DATASET RECORDS.
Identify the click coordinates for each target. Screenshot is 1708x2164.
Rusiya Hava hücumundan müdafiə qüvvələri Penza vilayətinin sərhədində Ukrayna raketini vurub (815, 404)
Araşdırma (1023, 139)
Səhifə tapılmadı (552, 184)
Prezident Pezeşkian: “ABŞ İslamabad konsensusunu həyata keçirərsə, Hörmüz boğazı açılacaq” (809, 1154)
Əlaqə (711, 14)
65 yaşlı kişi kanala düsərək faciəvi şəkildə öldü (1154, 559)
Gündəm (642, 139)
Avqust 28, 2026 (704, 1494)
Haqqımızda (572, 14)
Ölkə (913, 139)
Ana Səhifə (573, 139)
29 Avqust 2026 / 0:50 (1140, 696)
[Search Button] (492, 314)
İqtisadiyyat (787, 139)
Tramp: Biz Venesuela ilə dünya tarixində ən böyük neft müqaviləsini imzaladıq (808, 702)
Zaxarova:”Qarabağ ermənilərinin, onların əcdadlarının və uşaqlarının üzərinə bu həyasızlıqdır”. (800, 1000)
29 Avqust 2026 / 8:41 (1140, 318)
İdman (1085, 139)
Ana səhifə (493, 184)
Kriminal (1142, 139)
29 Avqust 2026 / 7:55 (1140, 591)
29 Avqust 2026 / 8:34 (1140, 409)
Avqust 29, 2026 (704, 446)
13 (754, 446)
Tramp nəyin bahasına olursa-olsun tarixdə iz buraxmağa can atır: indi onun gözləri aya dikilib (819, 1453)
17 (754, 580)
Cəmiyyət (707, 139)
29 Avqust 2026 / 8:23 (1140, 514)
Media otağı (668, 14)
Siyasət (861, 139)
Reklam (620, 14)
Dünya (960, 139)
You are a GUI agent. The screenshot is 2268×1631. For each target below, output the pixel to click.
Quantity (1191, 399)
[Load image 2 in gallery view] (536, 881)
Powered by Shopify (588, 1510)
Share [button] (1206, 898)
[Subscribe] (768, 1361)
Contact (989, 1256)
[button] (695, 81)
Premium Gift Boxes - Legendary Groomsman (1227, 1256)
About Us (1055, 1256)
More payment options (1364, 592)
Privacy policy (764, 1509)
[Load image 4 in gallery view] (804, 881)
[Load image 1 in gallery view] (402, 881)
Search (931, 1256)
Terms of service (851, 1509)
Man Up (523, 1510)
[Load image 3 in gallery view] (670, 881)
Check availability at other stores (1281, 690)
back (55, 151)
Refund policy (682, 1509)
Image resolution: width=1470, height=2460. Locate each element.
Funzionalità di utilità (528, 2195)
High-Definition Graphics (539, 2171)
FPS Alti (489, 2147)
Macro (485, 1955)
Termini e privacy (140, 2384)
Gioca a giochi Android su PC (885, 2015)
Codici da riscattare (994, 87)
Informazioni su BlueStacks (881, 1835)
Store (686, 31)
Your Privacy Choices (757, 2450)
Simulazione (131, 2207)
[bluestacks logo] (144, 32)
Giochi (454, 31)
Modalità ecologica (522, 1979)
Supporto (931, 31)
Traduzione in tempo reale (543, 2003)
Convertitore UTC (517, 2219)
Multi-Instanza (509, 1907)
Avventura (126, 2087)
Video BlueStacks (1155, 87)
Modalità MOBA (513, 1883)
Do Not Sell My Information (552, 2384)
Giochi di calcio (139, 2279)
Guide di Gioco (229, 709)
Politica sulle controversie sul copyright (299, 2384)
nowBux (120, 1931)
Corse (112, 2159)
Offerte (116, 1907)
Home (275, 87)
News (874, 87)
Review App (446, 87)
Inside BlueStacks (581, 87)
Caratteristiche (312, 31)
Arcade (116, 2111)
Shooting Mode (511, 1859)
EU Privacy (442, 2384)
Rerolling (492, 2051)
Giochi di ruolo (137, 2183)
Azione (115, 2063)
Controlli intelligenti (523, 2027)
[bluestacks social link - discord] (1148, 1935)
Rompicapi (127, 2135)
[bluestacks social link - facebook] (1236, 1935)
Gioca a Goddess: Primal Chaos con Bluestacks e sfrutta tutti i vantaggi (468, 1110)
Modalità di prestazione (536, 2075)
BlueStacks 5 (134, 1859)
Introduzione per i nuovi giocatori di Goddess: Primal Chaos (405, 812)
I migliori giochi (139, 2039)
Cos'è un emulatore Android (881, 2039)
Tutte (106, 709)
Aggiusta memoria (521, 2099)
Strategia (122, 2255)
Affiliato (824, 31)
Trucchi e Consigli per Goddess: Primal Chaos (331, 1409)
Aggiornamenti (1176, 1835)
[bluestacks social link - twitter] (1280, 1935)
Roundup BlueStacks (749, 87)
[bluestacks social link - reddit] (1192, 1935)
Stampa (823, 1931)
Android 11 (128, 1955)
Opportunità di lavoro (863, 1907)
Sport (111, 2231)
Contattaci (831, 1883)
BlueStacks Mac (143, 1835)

WHAT NEEDS TO BE DONE.
In the records above, find the lines containing "gallery" and copy them.

TASK ANSWER.
[Load image 2 in gallery view] (536, 881)
[Load image 4 in gallery view] (804, 881)
[Load image 1 in gallery view] (402, 881)
[Load image 3 in gallery view] (670, 881)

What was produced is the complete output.